An investigation into a deadly fire in Johannesburg last August that killed 76 people and exposed a housing crisis in South Africa’s largest city blamed officials who ignored “raising the alarm” for years.
The eight-month investigation, led by a retired Constitutional Court judge, published its findings in a report on Sunday. The report said years of inaction by city agencies had allowed the building to fall into a lethal state and blamed a high-ranking official.
“The consequences of the fire would have been mitigated if the city had fulfilled its legal obligations as a property owner and municipality,” the report says.
In the early hours of August 31, a fire ripped through an abandoned building in central Johannesburg. What was once a women’s shelter, had been virtually abandoned by city agencies, although it was government owned and managed by the Johannesburg Property Company, a government agency. Instead, around 600 people desperate for affordable accommodation were occupying the five-story building, creating a tinderbox that would spark one of the deadliest residential fires in South Africa’s recent history.
While a resident of the building later confessed to setting the fire, the report found that city officials knew of the “distressing conditions” and had allowed the building to become a fire trap. Once known as the Usindiso women’s shelter, the building was taken over by criminal organizations who collected rent.
The structure had no municipal electricity or running water. Instead, residents used the building’s fire hoses and extinguishers to collect and store water, and created illegal electrical connections. They raised partitions of wood, cardboard and cloth, built huts inside the rooms and cooked on paraffin stoves. Piles of garbage accumulated around the building.

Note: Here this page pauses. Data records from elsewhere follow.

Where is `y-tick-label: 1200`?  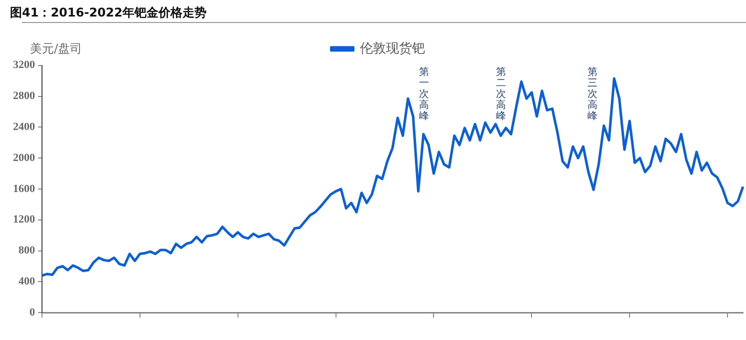 y-tick-label: 1200 is located at coordinates (24, 220).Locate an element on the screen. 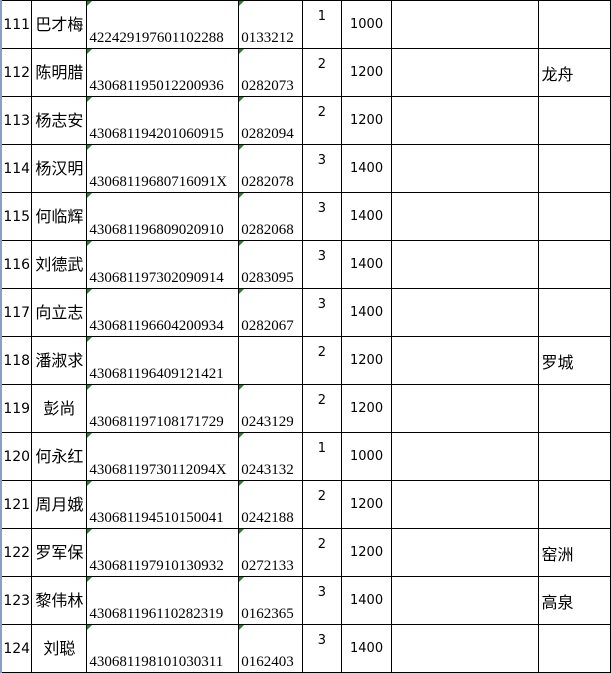 The height and width of the screenshot is (673, 611). id-number-cell: 430681196809020910 is located at coordinates (163, 216).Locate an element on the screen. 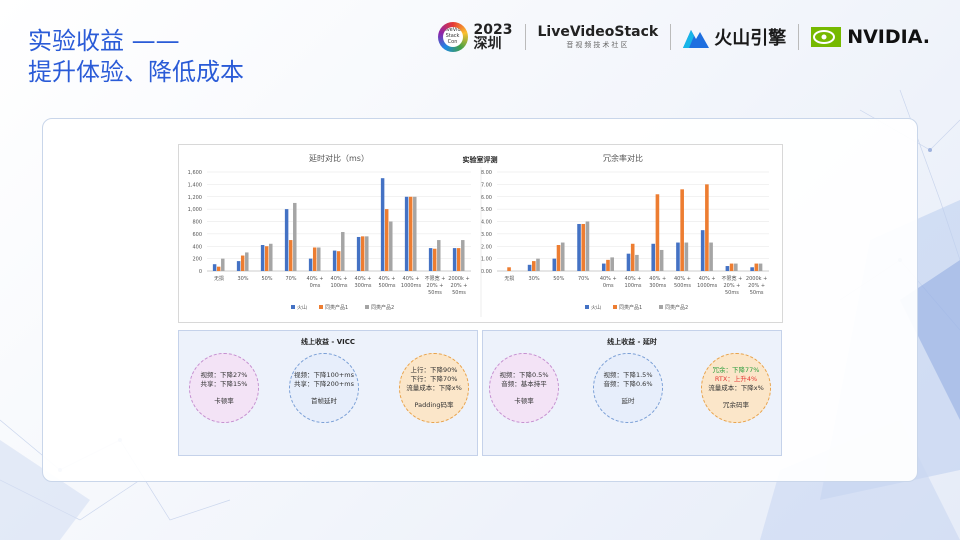  volcano-engine-name: 火山引擎 is located at coordinates (750, 38).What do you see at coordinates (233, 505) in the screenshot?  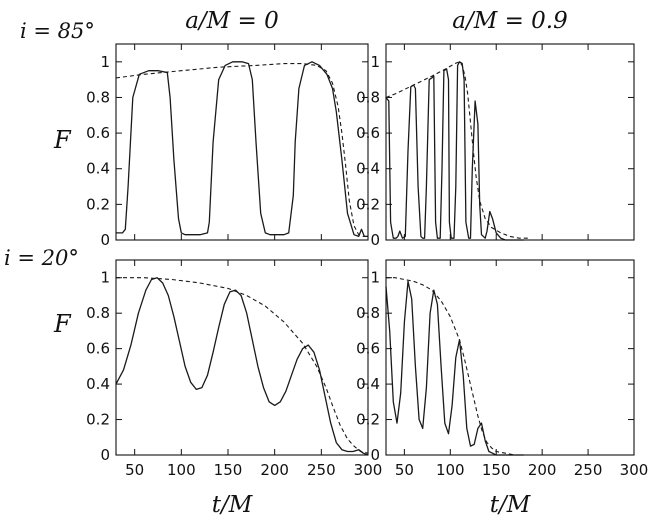 I see `x-axis-label-left: t/M` at bounding box center [233, 505].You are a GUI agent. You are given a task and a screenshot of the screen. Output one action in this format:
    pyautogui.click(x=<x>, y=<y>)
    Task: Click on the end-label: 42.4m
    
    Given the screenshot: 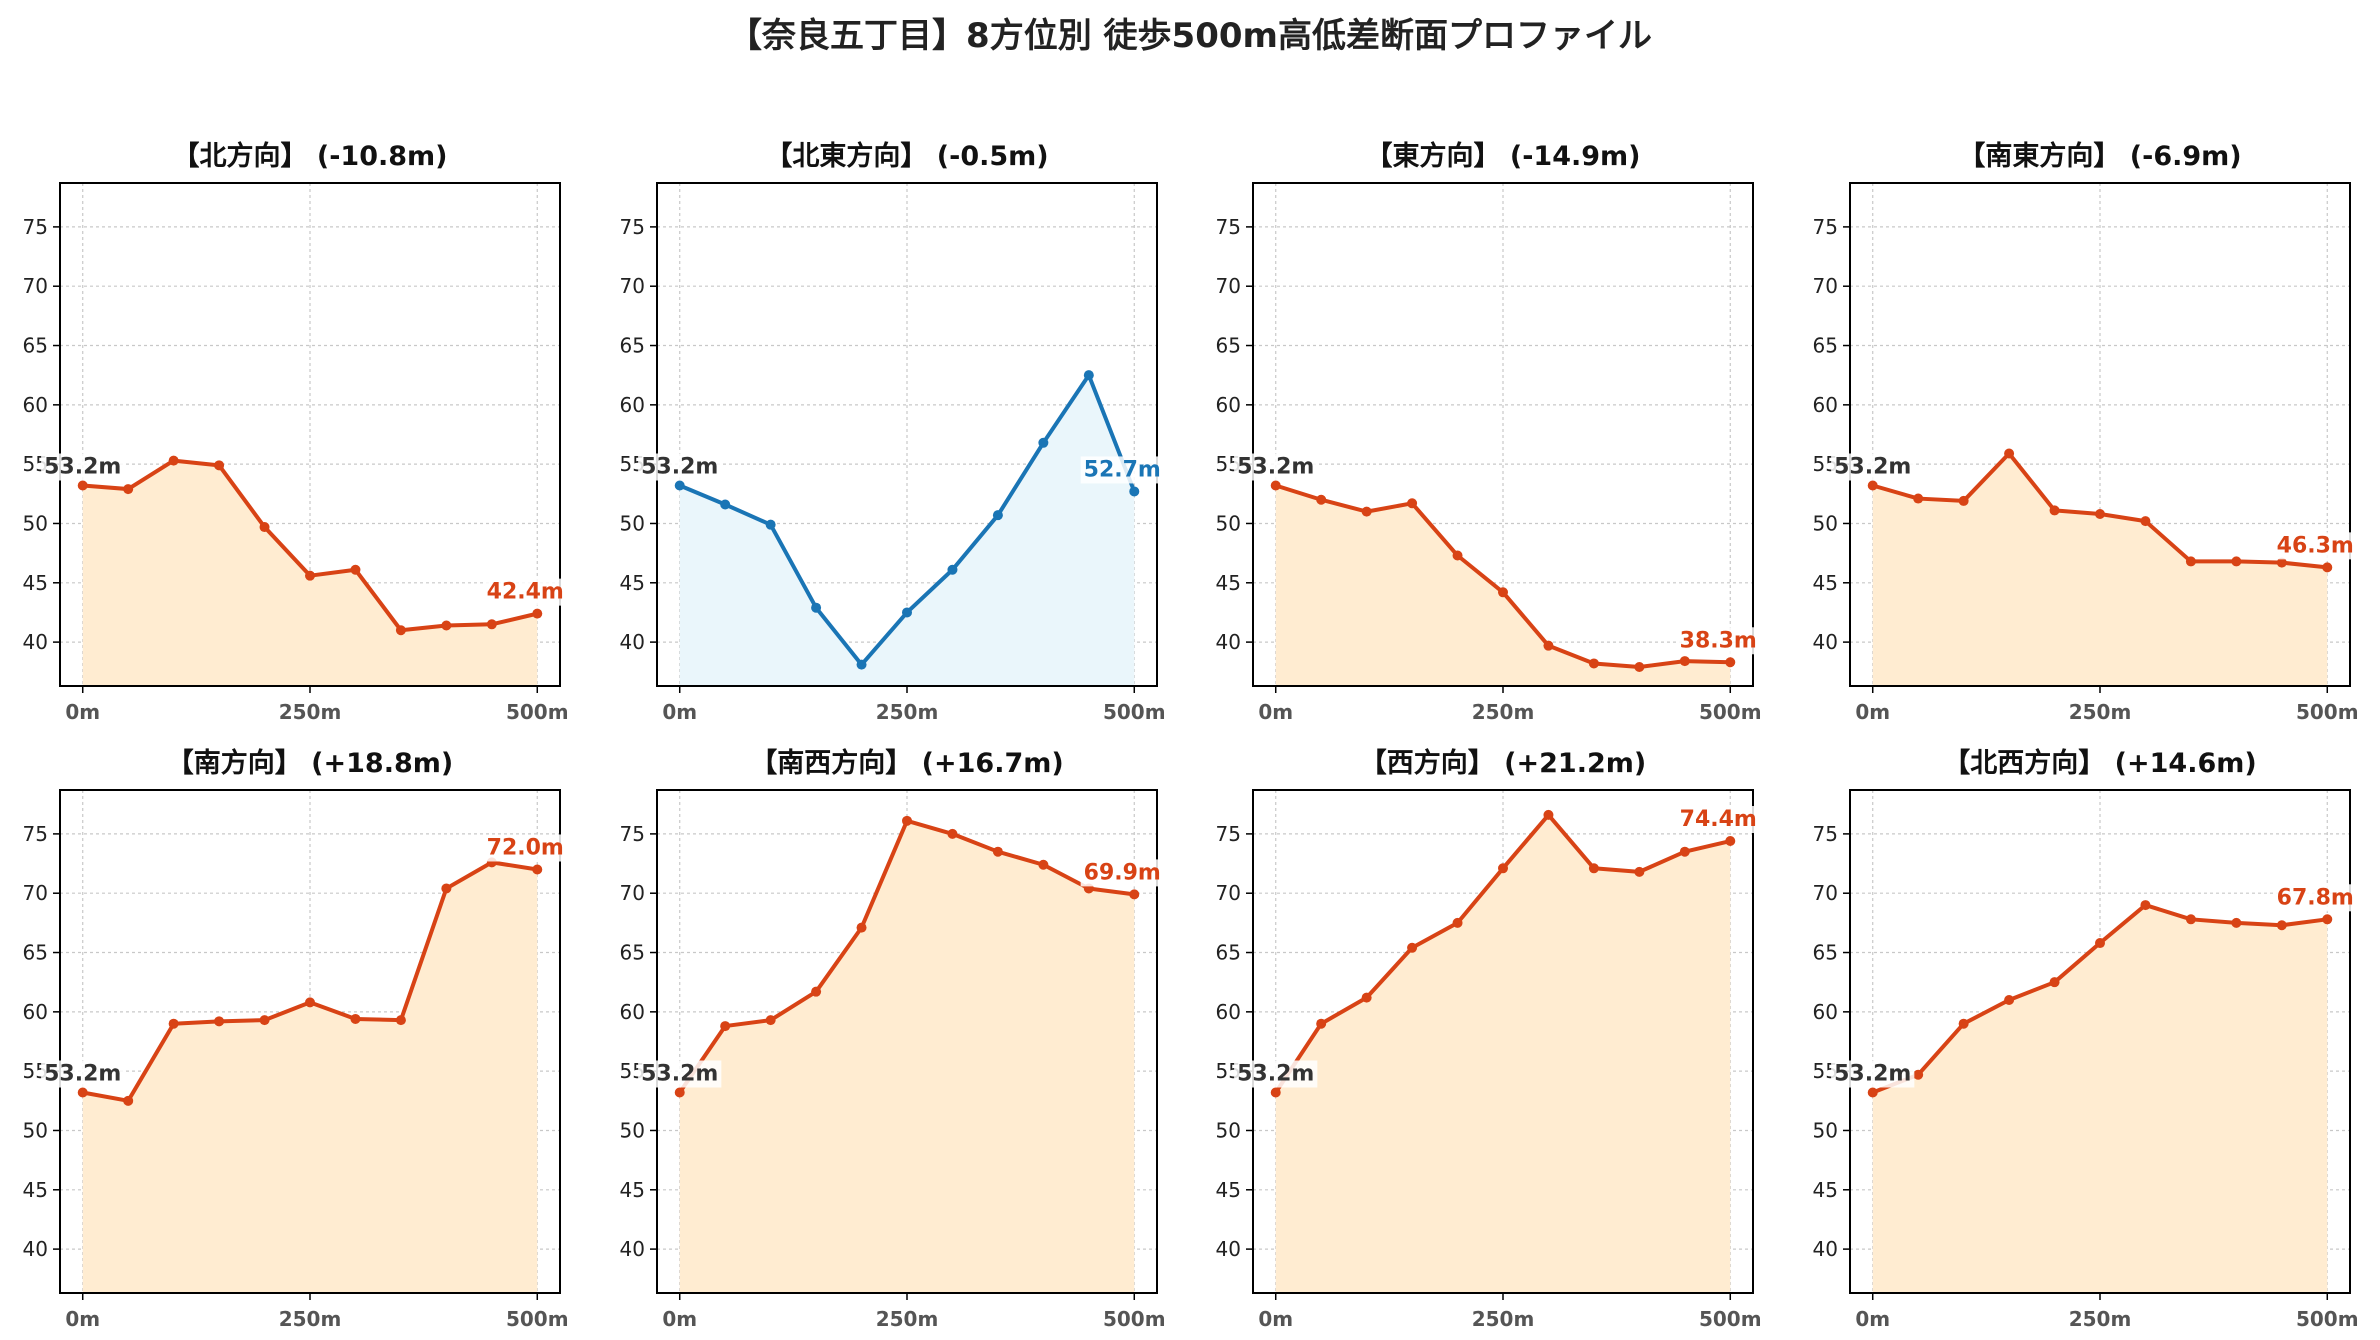 What is the action you would take?
    pyautogui.click(x=526, y=592)
    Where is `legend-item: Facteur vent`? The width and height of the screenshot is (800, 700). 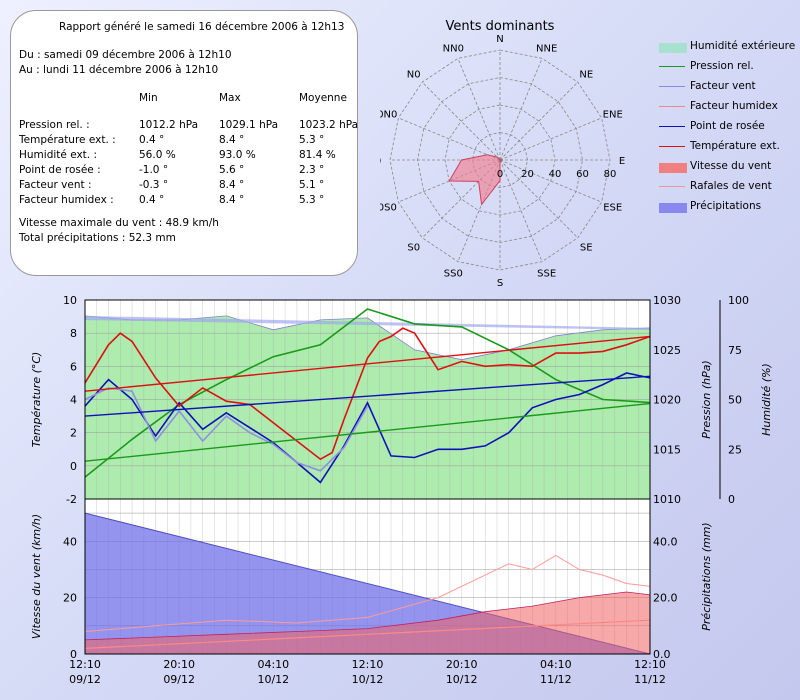
legend-item: Facteur vent is located at coordinates (728, 87).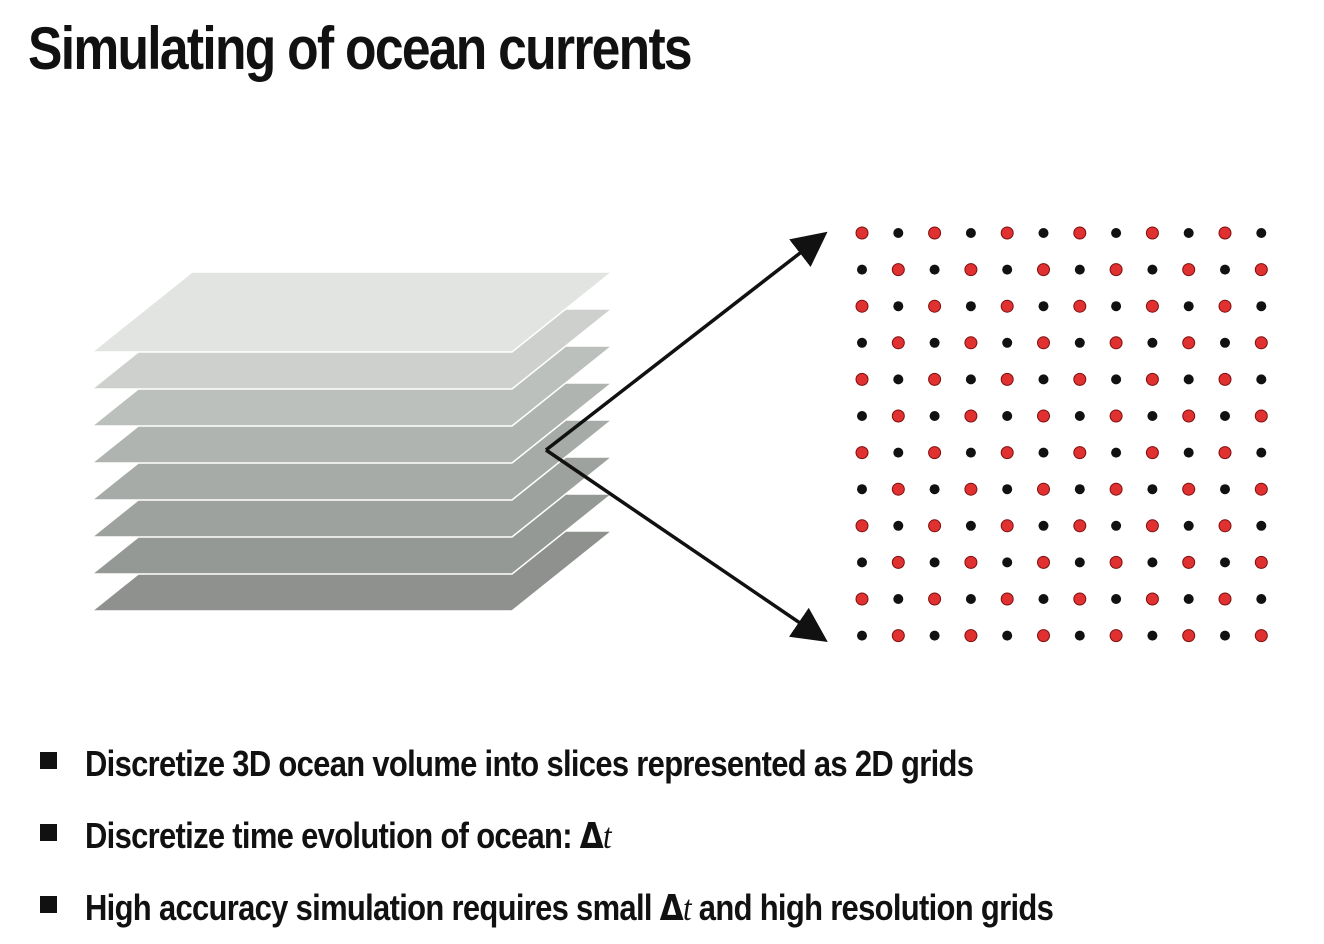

The structure was known as a haven for crime in the area, and yet law enforcement was virtually nonexistent, according to the report.
The city had known about these conditions for at least four years, according to the report. Authorities raided the building in 2019 and set it aside for demolition, but took no further action, according to the report. Dozens of people were evicted then, but the squatters returned in greater numbers.
The city’s fire marshal should have designated the building for emergency evacuation, the report said, a status that would have meant a faster response time of no more than eight minutes in an emergency like the Aug. 31 fire. Instead, the first fire trucks arrived 11 minutes after the emergency call, and more arrived 19 minutes after the call. During the investigation, witnesses said the city’s beleaguered fire department did not have enough trucks to respond to disasters around Johannesburg.
A spokesperson for the mayor’s office said Monday that it had not yet received the public report and would study its recommendations once it received it.
When firefighters arrived at the scene, they found blocked emergency evacuation points and exits that had been welded together by the occupants. Stairs and hallways were used as makeshift living quarters and fire extinguishers were empty or boarded up inside the illegal apartments, the report said.
As the fire got out of control, dozens of people jumped from the upper floors. A woman who testified at the inquest recalled the chilling screams of people trapped behind a steel door. Rescuers told the commission they had found 11 bodies behind a steel door.
During a fact-finding session in late January, a startling confession shocked the room full of attorneys and survivors when a 30-year-old man said he started the fire. The man, Sithembiso Mdlalose, said he had sold drugs for gangs who operated from the building. The night of the fire, he told the commission between sobs, he had strangled a man involved in a dispute and had tried to set the body on fire to hide the evidence. Mr Mdlalose has been charged with 76 counts of murder.
While the city of Johannesburg did not set the fire, it bore some responsibility for the lives lost, the report said. The commission recommended disciplinary action against officials in charge of the city’s housing, sanitation, electricity and water agencies. He also called for “appropriate action” against former Johannesburg Property Company chief executive Helen Botes for a “complete disregard for the management of the Usindiso building despite knowledge of the disastrous state since at least 2019”. The report does not suggest specific measures.
Botes reports to the mayor’s office, but has outlived 10 mayors.
After the fire, a Times investigation found that Botes had faced accusations of corruption and mismanagement of the city’s vast housing portfolio. In testimony before the commission, Botes blamed the squatters for violating city laws and the limited city budget for blocking an effective eviction. Like other officials, he also pointed to South Africa’s housing laws, which require the government to find alternative accommodation for evicted residents, as a challenge.
The original death toll was 77, but Sunday’s report revised it to 76. Among the dead were teachers and students seeking affordable accommodation, and dozens of migrants from other African countries who had moved to Johannesburg in search of work. Nineteen victims had not yet been identified. Dozens of survivors remain homeless and have moved into similarly abandoned buildings across the city. More than 80 people were injured.
In the months after the fire, city officials bricked up the building and placed barbed wire around its perimeter to prevent desperate squatters from returning. The commission recommended that the building be torn down and a memorial plaque be erected in its place to honor the lives lost.